I’m not that familiar with Neve Campbell (other than her part in the Scream franchise yes “5” is in the works)), but she’s quite good here, as is the always dependable Malcolm McDowell, as the ballet company director. 127 Hours James Franco is here as well, in one of his earliest roles. The thing with actors in Altman films is that he makes them so comfortable in their skin, that they all project a naturalness that is quite an aid to believability. It was important to show the rehearsals and how they unfolded, as well as the finished, performing sequences. They melded into each other quite nicely.
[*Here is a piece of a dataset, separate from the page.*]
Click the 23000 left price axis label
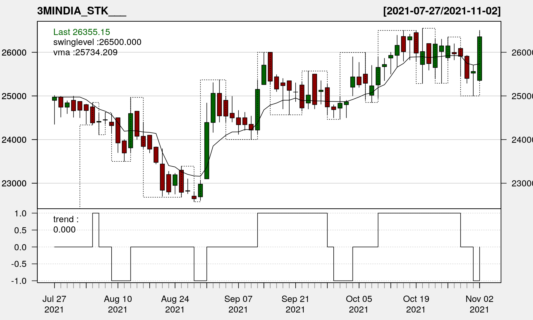 [x=14, y=183]

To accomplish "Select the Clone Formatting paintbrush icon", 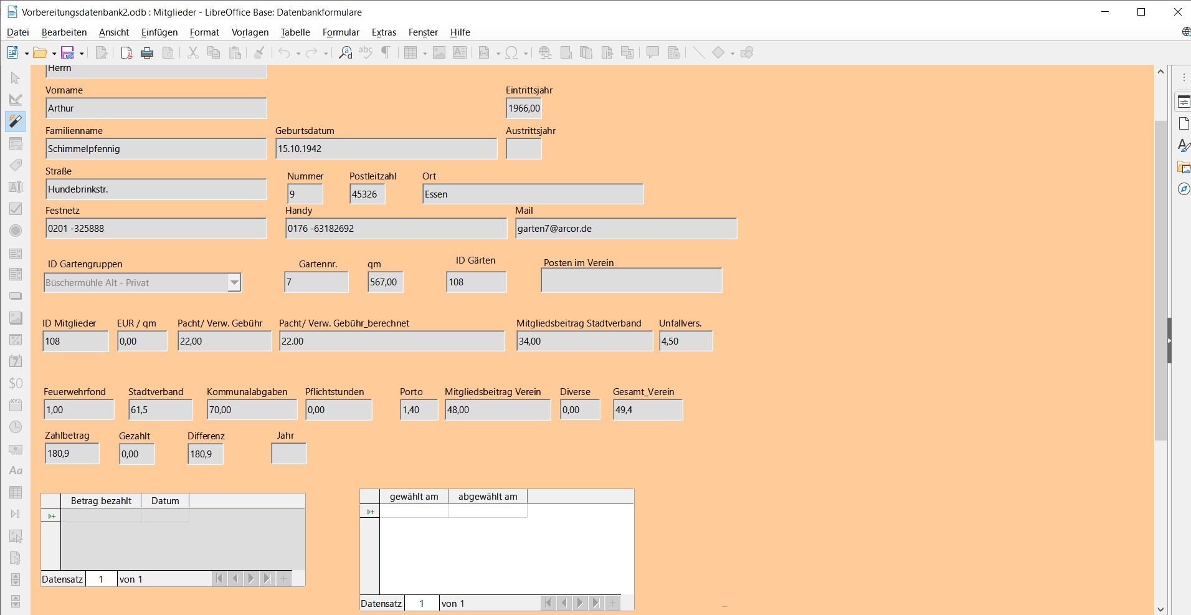I will point(259,52).
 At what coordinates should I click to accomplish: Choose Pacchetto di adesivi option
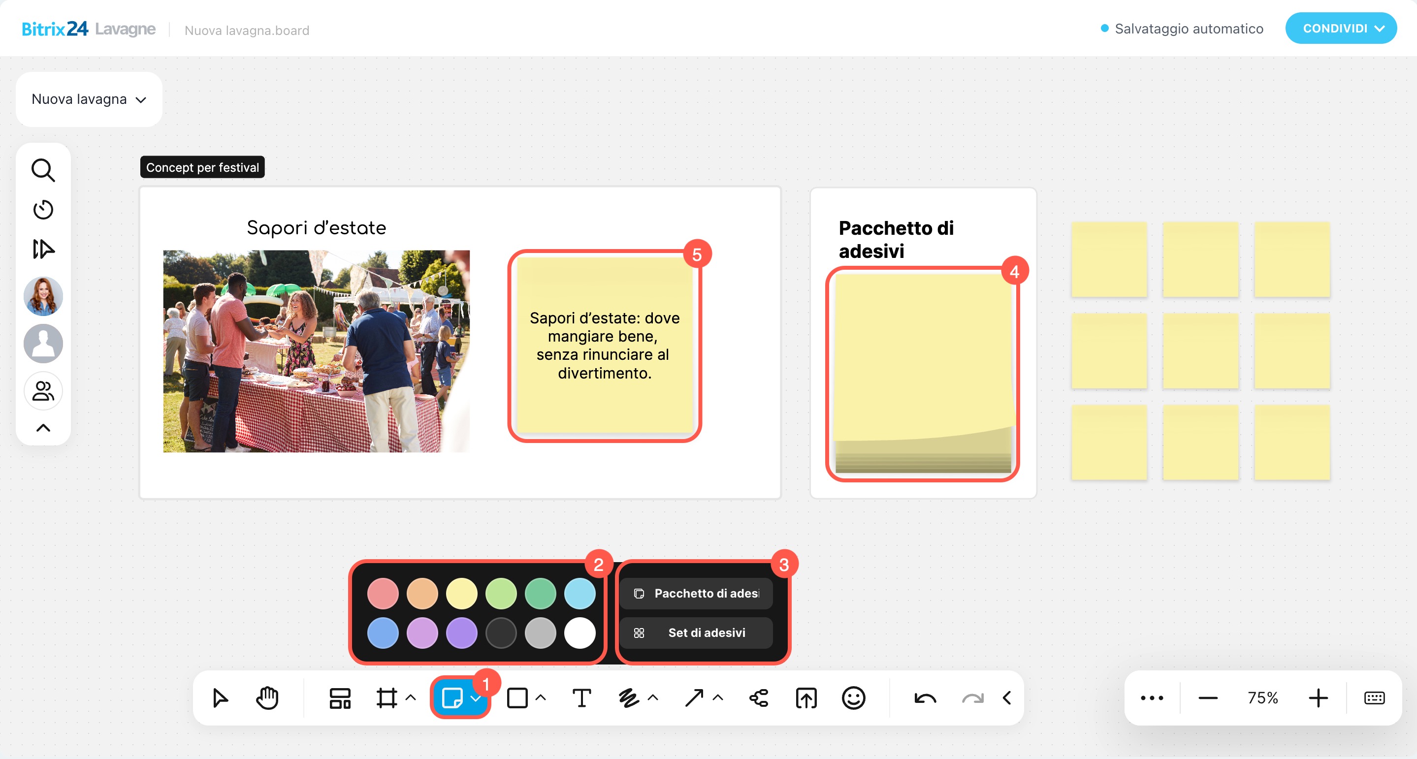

Altman was obviously fascinated with this particular neighborhood (a ballet company) of our world, and his awe and fascination take hold of the viewer. I’m not a huge fan of ballet (although the ballet here is modern), but I enjoyed the look, especially behind the scenes, quite a lot. There’s a wonderful scene of an outside performance, during which a thunderstorm breaks out. The audience doesn’t move, finally popping up umbrellas when the rain begins to be too much. Someone is sent backstage to make sure that the floor is not too wet to continue. It’s ok, and the troop persists. The performance is a big success. Triumphant, despite the odds arrayed against them. A metaphor for the career of Robert Altman.